— Begin —

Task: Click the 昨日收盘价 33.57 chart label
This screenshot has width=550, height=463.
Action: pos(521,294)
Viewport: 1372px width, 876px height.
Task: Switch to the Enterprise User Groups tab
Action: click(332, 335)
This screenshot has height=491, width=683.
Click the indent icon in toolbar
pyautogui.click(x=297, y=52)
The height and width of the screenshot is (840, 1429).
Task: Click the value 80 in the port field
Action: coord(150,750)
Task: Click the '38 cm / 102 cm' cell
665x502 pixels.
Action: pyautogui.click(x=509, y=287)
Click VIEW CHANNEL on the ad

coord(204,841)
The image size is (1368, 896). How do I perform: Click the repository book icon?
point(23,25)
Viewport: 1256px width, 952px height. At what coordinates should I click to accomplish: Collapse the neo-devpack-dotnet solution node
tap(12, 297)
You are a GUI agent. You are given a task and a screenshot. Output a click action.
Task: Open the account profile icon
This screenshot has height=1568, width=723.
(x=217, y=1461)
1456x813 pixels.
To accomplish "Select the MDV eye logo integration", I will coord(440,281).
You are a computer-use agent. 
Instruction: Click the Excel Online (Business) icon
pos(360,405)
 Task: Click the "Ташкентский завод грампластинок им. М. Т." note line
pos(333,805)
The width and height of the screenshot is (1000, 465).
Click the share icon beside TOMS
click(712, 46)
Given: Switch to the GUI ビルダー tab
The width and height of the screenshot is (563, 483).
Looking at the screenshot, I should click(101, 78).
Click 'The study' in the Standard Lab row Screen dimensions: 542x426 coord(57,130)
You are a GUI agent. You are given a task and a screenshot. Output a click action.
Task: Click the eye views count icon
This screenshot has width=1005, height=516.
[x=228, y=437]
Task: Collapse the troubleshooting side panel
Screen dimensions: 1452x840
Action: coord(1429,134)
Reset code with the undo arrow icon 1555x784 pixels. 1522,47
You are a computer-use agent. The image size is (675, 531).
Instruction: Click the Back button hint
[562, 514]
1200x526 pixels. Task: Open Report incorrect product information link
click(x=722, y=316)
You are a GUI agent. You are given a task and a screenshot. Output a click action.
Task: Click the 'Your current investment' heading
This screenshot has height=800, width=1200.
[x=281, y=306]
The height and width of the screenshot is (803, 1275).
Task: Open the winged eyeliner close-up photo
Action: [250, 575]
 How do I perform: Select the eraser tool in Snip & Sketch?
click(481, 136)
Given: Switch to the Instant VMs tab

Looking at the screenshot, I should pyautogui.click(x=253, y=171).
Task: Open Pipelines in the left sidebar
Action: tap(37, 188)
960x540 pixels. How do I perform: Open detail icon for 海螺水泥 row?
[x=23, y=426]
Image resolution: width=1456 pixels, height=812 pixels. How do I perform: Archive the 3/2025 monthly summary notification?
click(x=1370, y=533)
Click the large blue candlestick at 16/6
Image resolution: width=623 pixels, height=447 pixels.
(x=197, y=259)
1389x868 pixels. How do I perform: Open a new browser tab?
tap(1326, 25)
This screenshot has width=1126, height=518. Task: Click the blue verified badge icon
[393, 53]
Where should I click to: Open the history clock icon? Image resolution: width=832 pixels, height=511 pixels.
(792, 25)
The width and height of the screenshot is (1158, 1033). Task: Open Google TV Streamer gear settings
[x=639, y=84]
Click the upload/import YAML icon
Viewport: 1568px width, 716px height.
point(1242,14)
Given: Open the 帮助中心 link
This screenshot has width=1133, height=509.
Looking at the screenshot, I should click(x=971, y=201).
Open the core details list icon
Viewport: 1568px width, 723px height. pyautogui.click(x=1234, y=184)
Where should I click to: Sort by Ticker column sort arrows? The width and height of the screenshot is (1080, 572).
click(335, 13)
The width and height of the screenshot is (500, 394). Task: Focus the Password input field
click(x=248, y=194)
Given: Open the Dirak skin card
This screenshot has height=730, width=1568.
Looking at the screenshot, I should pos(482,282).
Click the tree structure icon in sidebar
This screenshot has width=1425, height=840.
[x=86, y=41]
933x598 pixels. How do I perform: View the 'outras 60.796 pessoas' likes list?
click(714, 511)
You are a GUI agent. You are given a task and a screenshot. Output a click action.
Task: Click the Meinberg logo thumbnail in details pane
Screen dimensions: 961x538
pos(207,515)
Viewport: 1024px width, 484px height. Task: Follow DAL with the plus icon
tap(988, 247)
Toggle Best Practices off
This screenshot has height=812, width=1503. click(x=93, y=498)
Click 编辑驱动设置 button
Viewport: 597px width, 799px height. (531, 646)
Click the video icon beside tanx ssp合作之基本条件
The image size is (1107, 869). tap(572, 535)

— End —

What you will do:
Take the lines starting with the one that contains "The width and height of the screenshot is (1158, 1033)." and going on through the one that contains "Viewport: 1568px width, 723px", and swap "gear" for "cog" in them. Give back only those lines, with everything else left unchanged.

Exercise result:
The width and height of the screenshot is (1158, 1033). Task: Open Google TV Streamer cog settings
[x=639, y=84]
Click the upload/import YAML icon
Viewport: 1568px width, 716px height.
point(1242,14)
Given: Open the 帮助中心 link
This screenshot has width=1133, height=509.
Looking at the screenshot, I should click(x=971, y=201).
Open the core details list icon
Viewport: 1568px width, 723px height. pyautogui.click(x=1234, y=184)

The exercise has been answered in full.